======== Source passage

Name: Anonymous 2006-10-30 14:52

I might be taking a course in Computer Science at a Uni soon, what languages are commonly used @ Computer Science?

Name: Anonymous 2006-11-02 13:05

Here are some common functional programming tools (note: not all functional languages support all of these, and there are many I won't list):

1. First class functions. Functions are just another datatype. C has this, kinda.
2. Higher-order functions. Functions can be returned by functions. C has this, kinda.
3. Anonymous functions. Use-once functions which you don't need to define so formally. You typically use them to pass some functionality (operation, behaviour, not just data) to another function, or return it.
4. Dynamic functions. You can create functions dynamically. For example, you can have a function create a new function on-the-fly for you, based perhaps on parameters. But this isn't nearly as interesting as...
5. Closures. Functions which are defined inside another function, having their own variables, but also sharing their parent's, even if the parent is no longer running.
6. Lists and dictionaries as a base type, with proper syntax support. You'll discover you can do so much with these. Lists are a basic building block of applications. Dictionaries allow you to implement dynamic structures, trees, sets, and more. They are natively supported and offer a lot of functions to deal with them. It's far more useful to have few data types with a lot of functions to do stuff with them, which you'll presumably use a lot, than a lot of data types (classes, static structures) each with a reduced set of functions which you can't be reusing all the time.

================
======== Supplied entries

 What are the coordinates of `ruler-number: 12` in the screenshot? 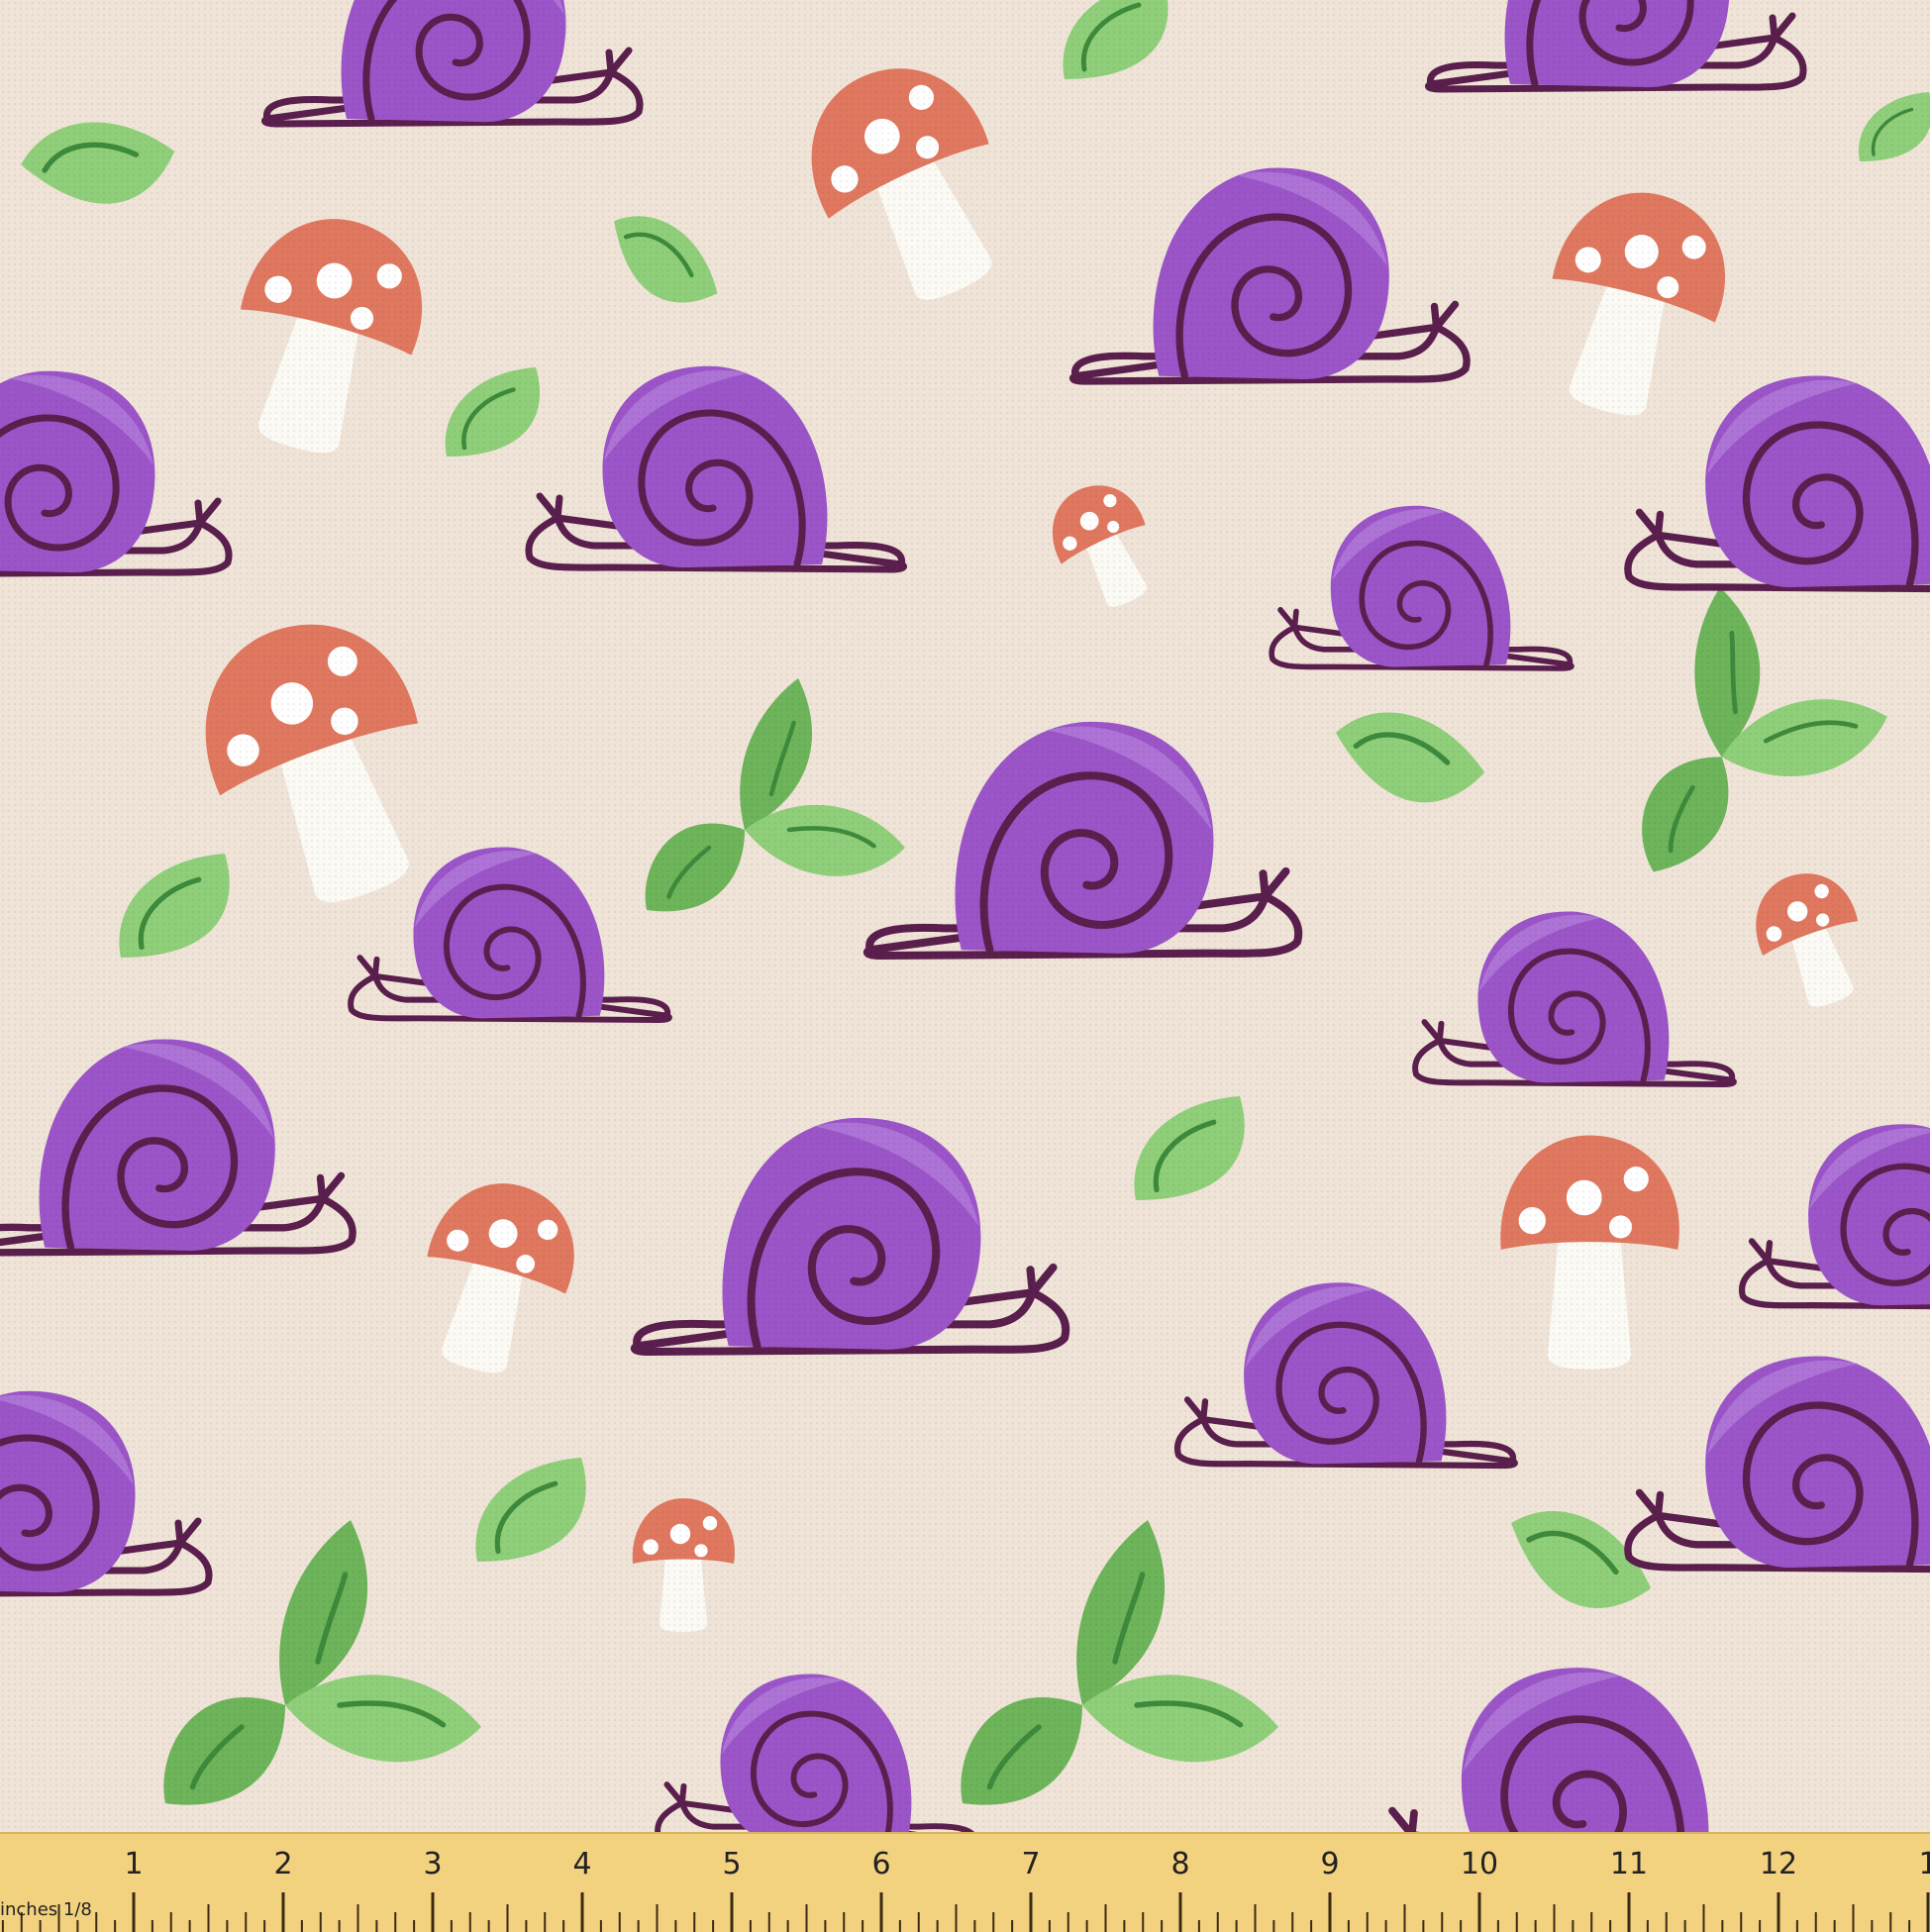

================
======== Supplied entries

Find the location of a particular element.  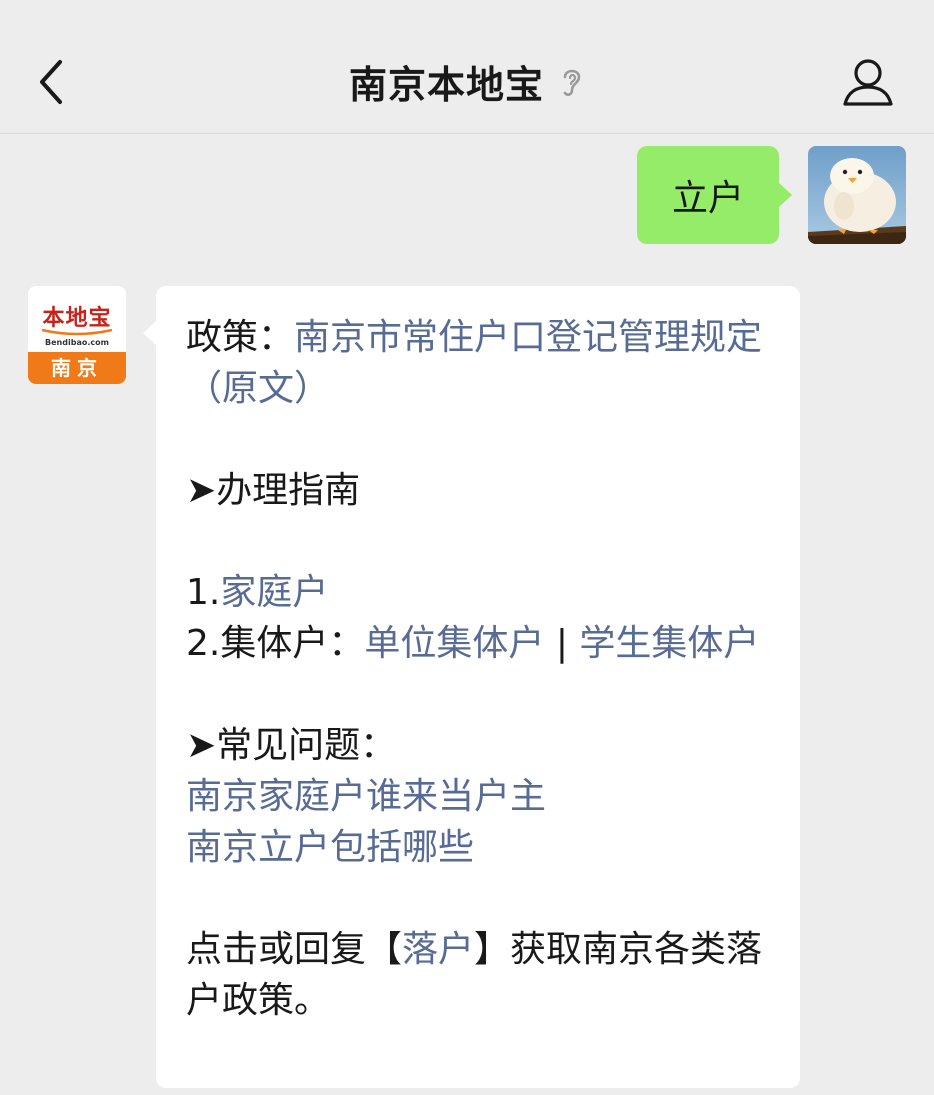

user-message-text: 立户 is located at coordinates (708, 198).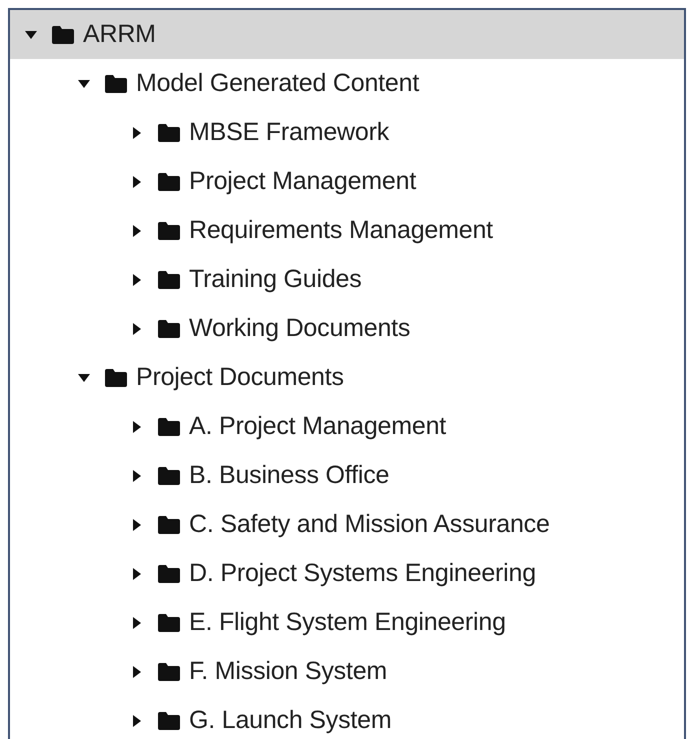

================
======== Supplied entries

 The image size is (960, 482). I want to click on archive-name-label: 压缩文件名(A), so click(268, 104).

================

Exercise requirements. Transcribe the part of the forum thread on functional programming tools starting with "4. Dynamic functions." and going on through "as interesting as...". Answer using only the text about programming languages and functional programming tools, not the data.

Answer for this exercise.
4. Dynamic functions. You can create functions dynamically. For example, you can have a function create a new function on-the-fly for you, based perhaps on parameters. But this isn't nearly as interesting as...